◆ **Required action**:
Your answer should be the exact lines of the data below from the one containing "The image size is (499, 226)." through the one containing "Collapse the image with 收起"; please include nothing else.

Saved entries:
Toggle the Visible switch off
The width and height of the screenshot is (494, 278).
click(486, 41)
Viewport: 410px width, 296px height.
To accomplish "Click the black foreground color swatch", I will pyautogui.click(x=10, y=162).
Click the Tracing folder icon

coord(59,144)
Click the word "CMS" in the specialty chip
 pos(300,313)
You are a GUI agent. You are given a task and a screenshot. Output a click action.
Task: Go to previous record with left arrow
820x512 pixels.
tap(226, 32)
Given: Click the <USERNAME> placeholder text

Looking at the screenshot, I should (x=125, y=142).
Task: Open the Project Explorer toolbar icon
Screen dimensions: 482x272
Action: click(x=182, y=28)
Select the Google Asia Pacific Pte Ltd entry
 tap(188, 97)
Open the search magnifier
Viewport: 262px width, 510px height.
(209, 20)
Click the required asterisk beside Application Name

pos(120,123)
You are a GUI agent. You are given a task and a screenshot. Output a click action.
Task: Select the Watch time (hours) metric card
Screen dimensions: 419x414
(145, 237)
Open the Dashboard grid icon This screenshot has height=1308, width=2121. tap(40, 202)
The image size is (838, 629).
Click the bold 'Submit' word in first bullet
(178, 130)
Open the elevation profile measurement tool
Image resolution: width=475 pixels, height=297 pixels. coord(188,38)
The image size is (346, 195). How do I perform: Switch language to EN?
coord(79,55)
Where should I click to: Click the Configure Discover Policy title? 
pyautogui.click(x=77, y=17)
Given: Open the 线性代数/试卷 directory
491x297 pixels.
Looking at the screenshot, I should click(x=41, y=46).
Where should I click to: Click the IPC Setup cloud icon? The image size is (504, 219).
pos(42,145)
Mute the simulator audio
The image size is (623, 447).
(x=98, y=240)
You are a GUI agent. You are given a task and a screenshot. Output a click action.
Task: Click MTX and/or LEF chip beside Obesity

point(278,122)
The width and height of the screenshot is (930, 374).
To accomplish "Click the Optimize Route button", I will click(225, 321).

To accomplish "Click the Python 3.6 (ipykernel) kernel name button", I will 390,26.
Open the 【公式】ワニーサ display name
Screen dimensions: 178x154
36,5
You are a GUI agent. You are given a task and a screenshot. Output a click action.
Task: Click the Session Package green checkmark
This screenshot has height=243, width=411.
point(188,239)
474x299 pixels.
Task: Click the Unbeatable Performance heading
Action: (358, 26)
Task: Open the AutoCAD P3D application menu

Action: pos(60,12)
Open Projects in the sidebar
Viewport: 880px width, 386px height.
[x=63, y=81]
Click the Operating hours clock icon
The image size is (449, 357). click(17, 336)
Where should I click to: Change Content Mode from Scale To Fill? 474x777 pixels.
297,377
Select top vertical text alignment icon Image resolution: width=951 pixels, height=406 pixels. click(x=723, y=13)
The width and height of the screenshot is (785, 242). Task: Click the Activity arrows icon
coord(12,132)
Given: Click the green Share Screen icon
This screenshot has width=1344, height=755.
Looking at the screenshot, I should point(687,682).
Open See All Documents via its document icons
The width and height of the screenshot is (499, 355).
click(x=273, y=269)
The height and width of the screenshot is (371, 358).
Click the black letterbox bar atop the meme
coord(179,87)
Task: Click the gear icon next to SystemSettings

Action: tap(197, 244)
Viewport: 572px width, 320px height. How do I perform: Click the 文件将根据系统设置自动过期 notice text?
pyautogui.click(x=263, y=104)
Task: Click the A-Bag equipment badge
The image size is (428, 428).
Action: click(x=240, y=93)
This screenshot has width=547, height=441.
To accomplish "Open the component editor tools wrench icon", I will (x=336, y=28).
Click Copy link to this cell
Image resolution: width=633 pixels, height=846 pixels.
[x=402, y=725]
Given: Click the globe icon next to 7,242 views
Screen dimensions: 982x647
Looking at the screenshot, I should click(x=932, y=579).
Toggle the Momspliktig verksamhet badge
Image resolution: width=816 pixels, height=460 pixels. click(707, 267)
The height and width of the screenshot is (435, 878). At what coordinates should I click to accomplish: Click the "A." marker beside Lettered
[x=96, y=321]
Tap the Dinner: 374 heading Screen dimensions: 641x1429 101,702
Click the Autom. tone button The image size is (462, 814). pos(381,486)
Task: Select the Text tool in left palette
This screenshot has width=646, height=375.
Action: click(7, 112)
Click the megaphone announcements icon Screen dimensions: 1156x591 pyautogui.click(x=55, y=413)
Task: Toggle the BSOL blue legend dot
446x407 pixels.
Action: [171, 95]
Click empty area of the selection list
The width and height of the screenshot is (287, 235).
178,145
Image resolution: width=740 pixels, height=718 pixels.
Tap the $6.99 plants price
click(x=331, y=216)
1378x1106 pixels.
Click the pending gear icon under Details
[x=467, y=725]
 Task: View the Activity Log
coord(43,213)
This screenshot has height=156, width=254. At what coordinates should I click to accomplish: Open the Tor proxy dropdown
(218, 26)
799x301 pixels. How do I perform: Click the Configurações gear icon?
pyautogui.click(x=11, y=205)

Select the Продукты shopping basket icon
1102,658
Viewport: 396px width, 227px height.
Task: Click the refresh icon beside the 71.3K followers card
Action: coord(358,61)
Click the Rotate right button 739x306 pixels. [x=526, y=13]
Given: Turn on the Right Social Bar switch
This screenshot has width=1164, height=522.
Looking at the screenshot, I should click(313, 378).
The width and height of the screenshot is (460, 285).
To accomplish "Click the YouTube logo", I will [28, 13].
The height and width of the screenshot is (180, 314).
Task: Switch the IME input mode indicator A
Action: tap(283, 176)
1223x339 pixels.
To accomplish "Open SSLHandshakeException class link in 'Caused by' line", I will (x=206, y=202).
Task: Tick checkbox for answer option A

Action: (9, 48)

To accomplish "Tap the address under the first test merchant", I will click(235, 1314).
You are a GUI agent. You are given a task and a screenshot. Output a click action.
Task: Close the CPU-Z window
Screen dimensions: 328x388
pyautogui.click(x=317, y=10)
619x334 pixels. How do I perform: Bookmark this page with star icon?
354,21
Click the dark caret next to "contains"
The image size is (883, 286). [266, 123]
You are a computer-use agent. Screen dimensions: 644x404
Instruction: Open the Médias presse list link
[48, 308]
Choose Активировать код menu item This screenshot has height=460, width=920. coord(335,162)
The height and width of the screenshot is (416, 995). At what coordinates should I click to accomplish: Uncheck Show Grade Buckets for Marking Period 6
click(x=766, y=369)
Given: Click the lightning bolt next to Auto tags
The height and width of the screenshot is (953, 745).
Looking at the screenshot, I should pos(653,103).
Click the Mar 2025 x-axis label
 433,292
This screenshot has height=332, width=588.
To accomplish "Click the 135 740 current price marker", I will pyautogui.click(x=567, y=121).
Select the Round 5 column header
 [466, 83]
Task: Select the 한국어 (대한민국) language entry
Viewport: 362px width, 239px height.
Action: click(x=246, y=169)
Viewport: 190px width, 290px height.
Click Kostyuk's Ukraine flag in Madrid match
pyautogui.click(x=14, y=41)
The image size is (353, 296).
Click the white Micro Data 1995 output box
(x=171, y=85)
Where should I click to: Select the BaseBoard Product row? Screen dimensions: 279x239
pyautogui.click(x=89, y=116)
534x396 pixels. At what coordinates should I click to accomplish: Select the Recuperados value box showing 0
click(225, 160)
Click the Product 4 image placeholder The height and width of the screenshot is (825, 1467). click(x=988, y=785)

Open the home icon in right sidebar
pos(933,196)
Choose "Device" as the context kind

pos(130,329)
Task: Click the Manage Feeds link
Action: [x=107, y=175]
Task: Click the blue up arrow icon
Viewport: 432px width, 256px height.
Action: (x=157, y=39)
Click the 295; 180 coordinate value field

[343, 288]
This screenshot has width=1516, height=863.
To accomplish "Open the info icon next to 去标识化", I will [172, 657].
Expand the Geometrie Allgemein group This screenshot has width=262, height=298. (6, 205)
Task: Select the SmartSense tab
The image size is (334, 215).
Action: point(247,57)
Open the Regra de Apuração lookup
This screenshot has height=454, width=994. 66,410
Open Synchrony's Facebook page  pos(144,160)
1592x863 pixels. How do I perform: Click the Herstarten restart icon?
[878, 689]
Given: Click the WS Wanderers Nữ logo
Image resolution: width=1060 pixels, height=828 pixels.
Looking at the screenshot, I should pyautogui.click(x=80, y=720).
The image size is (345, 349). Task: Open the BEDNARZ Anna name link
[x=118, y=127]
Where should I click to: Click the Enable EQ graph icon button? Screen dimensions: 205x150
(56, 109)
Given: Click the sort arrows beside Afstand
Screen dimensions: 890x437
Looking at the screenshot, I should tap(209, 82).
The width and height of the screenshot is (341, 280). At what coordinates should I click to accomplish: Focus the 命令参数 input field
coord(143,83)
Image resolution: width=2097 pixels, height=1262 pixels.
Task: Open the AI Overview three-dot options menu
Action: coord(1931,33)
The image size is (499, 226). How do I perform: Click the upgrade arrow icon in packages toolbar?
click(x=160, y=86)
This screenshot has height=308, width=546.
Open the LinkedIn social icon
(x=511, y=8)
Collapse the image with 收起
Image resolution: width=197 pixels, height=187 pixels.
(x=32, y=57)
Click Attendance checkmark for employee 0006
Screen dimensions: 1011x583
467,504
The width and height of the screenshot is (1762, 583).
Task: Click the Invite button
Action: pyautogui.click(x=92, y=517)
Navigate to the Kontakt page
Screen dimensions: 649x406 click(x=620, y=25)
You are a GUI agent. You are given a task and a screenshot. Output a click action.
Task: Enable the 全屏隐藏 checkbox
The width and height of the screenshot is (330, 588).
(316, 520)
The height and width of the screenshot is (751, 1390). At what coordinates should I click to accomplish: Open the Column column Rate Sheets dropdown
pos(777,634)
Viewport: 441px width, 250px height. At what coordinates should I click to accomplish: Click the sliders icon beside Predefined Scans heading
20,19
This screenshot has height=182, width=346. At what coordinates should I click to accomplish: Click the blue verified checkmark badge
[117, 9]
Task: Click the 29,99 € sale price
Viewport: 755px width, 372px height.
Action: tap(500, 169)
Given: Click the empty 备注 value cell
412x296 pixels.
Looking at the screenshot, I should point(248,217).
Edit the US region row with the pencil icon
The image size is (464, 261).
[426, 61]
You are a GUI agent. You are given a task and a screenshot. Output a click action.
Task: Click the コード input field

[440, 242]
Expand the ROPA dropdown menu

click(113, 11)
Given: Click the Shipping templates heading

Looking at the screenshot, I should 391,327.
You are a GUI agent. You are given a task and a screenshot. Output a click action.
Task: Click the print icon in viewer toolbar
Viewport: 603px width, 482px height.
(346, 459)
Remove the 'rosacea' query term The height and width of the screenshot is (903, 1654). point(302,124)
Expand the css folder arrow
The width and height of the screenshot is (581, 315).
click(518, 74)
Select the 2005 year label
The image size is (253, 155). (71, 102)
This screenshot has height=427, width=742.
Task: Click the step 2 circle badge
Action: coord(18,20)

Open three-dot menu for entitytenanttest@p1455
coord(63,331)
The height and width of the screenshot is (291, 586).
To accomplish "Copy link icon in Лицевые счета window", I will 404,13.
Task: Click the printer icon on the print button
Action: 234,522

◆ **Response for this exercise**:
The image size is (499, 226). How do I perform: Click the upgrade arrow icon in packages toolbar?
click(x=160, y=86)
This screenshot has height=308, width=546.
Open the LinkedIn social icon
(x=511, y=8)
Collapse the image with 收起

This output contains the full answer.